A £40m capital grant scheme in Northern Ireland, which opens for business on Monday (31 October), is a great opportunity for farmers to fund investments they know are needed, but have struggled to afford because of poor returns, say farm leaders.
Ulster Farmers Union deputy president Ivor Ferguson said he was keen for farmers to use the Farm Business Improvement Scheme (FBIS) to fund much-needed improvements to their farm businesses.
“The future for all businesses depends on investing to make them as efficient as possible and the FBIS will encourage this,” said Mr Ferguson.
“We are pleased that our lobbying has ensured that fencing is included in the programme. This is something our members repeatedly told us they needed and we raised this with the department.”
The grants will cover 40% of all eligible costs and will operate at two levels. Tier 1 is primarily aimed at the purchase of equipment and machinery, and is for projects valued at between £5,000 and £30,000.
Tier 2 is designed to drive investments over £30,000, such as construction projects and the purchase of higher value equipment, with a maximum grant of £250,000 available.
Mr Ferguson said the union would be monitoring how the scheme was rolled out, as it was vital that it was practical and workable.
“We are keen that both tiers should be implemented in ways that minimise red tape, although we do recognise that with the level of public funding available for Tier 2 more paperwork will be required,” he said.
Eligible and ineligible
Tier 1 will be based on a pre-selected list of items eligible for grant funding, while Tier 2 applicants will propose their projects via a business plan.

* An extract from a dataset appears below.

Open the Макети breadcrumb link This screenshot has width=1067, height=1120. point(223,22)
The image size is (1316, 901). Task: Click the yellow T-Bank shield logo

Items on the Tier 1 list will be reference priced so that farmers know the maximum amount of grant allowable on each item.
Retrospective payments cannot be made and no purchases can be made, or projects started, until a letter of offer is received.
Standard agricultural equipment like tractors, trailers and quad bikes will not be funded, nor will general purpose, machinery storage and workshop buildings, or renewable energy projects.
Some slurry storage applications will be considered – although not if the application is to increase capacity to the legal minimum of 22 weeks of slurry storage capacity.